● Texto de referencia
Opinión: Cuarenta años en Estados Unidos

El dos de enero de 1983 aterricé en la ciudad de Los Angeles. No tenía vuelo de regreso. Mi idea era quedarme uno o dos años en Estados Unidos y luego regresar a México.

Todo lo que tenía -una maleta, una guitarra y un portafolios- lo podía cargar con mis dos manos. Poco, muy poco. Pero me sentía libre, por primera vez, en mucho tiempo.

Me fui de México por censura. En la televisora donde trabajaba no quisieron pasar un reportaje que había hecho sobre la sicología de los mexicanos y cómo se escogían los presidentes a dedazo. Nadie me conocía. A nadie le importaba. Pero yo no quería ser un periodista censurado. Y renuncié. “Quemé las naves”, le dije a mi mamá, entre asustado y orgulloso. Me fui con unos pequeños ahorros y la venta de un destartalado vochito (VW) rojo.

Llegué a Los Ángeles porque había conseguido una visa para la universidad de UCLA, que ofrecía un programa certificado en periodismo y televisión. Ese era mi escape y mi excusa. En realidad, necesitaba tiempo para saber qué hacer y una oportunidad para cambiar mi vida. Ese primer año comí mucho pan y ensaladas de lechuga. Pero me sentía arropado por un país donde los periodistas podían decir lo que quisieran sin temor a represalias y castigos.

● Datos disponibles
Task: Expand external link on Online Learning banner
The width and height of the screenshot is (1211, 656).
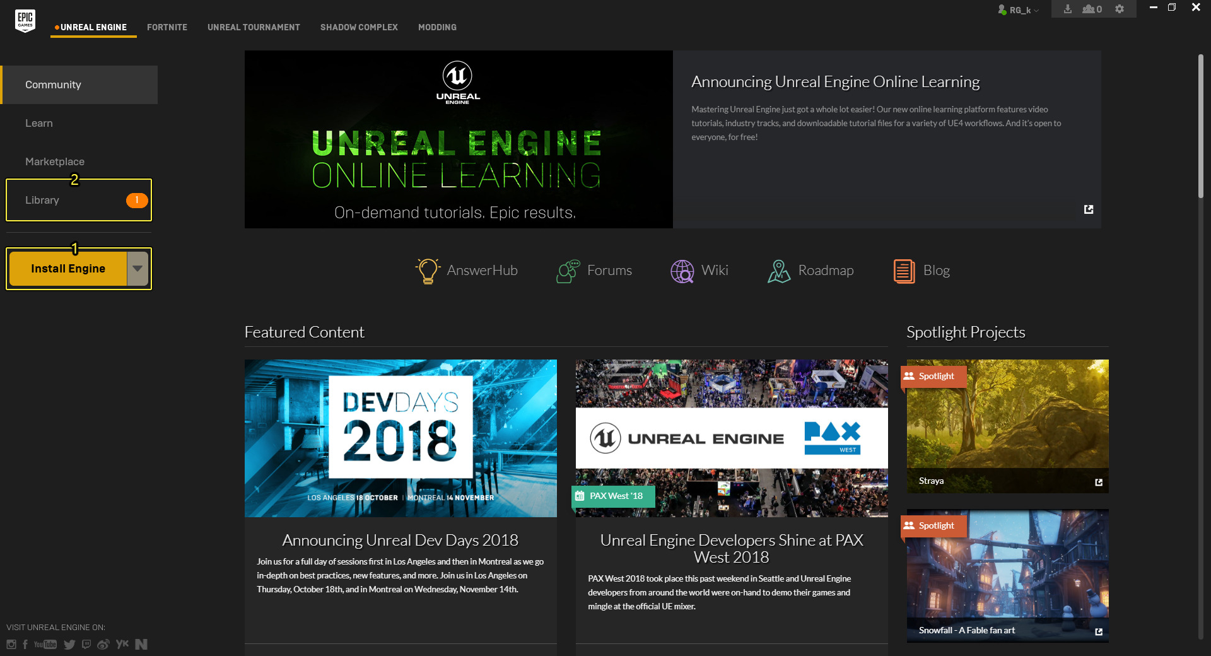Action: 1088,209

● Trabajo requerido
#1 ¿Qué fecha da el artículo de opinión para el aterrizaje en Los Ángeles?
#2 Transcribe al pie de la letra el fragmento del artículo de opinión que empieza en "Opinión: Cuarenta años" y termina en "vochito (VW) rojo.".
No hace falta consultar el listado.

● Respuestas
#1 El dos de enero de 1983.

#2
Opinión: Cuarenta años en Estados Unidos

El dos de enero de 1983 aterricé en la ciudad de Los Angeles. No tenía vuelo de regreso. Mi idea era quedarme uno o dos años en Estados Unidos y luego regresar a México.

Todo lo que tenía -una maleta, una guitarra y un portafolios- lo podía cargar con mis dos manos. Poco, muy poco. Pero me sentía libre, por primera vez, en mucho tiempo.

Me fui de México por censura. En la televisora donde trabajaba no quisieron pasar un reportaje que había hecho sobre la sicología de los mexicanos y cómo se escogían los presidentes a dedazo. Nadie me conocía. A nadie le importaba. Pero yo no quería ser un periodista censurado. Y renuncié. “Quemé las naves”, le dije a mi mamá, entre asustado y orgulloso. Me fui con unos pequeños ahorros y la venta de un destartalado vochito (VW) rojo.